▶ [Goal of the exercise]: Would you please set down the lines of the data from the one containing "Where should I" to the final line, exactly and only those?

▶ [Task data]:

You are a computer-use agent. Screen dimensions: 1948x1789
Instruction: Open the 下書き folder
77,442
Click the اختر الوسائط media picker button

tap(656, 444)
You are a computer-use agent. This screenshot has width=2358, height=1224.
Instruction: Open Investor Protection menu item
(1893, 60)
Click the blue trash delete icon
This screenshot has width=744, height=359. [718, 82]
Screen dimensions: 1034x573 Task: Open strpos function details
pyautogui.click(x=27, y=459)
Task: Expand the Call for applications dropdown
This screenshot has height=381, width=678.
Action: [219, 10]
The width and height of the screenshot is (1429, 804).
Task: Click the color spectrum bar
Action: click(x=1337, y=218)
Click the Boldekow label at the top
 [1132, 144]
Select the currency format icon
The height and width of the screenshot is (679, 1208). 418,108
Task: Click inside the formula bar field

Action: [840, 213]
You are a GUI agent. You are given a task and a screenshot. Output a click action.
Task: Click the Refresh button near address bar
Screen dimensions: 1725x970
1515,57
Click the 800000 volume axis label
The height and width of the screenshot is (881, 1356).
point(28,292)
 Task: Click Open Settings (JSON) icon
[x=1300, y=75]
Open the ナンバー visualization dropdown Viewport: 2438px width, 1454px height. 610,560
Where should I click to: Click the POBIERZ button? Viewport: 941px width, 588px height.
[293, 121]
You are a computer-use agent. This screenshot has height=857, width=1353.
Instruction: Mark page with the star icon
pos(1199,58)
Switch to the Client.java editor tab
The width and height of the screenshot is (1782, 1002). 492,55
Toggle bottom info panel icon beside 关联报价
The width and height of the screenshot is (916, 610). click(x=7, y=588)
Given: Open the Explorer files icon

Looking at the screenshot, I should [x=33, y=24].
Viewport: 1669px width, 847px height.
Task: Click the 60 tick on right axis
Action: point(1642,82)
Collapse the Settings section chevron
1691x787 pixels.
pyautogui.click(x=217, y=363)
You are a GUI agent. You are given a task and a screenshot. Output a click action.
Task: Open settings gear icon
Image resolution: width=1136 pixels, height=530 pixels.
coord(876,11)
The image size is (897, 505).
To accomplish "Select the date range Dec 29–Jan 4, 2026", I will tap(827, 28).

▶ [Answer box]:
Where should I click to: Click the POBIERZ button? Viewport: 941px width, 588px height.
[293, 121]
You are a computer-use agent. This screenshot has height=857, width=1353.
Instruction: Mark page with the star icon
pos(1199,58)
Switch to the Client.java editor tab
The width and height of the screenshot is (1782, 1002). 492,55
Toggle bottom info panel icon beside 关联报价
The width and height of the screenshot is (916, 610). click(x=7, y=588)
Given: Open the Explorer files icon

Looking at the screenshot, I should [x=33, y=24].
Viewport: 1669px width, 847px height.
Task: Click the 60 tick on right axis
Action: point(1642,82)
Collapse the Settings section chevron
1691x787 pixels.
pyautogui.click(x=217, y=363)
You are a GUI agent. You are given a task and a screenshot. Output a click action.
Task: Open settings gear icon
Image resolution: width=1136 pixels, height=530 pixels.
coord(876,11)
The image size is (897, 505).
To accomplish "Select the date range Dec 29–Jan 4, 2026", I will tap(827, 28).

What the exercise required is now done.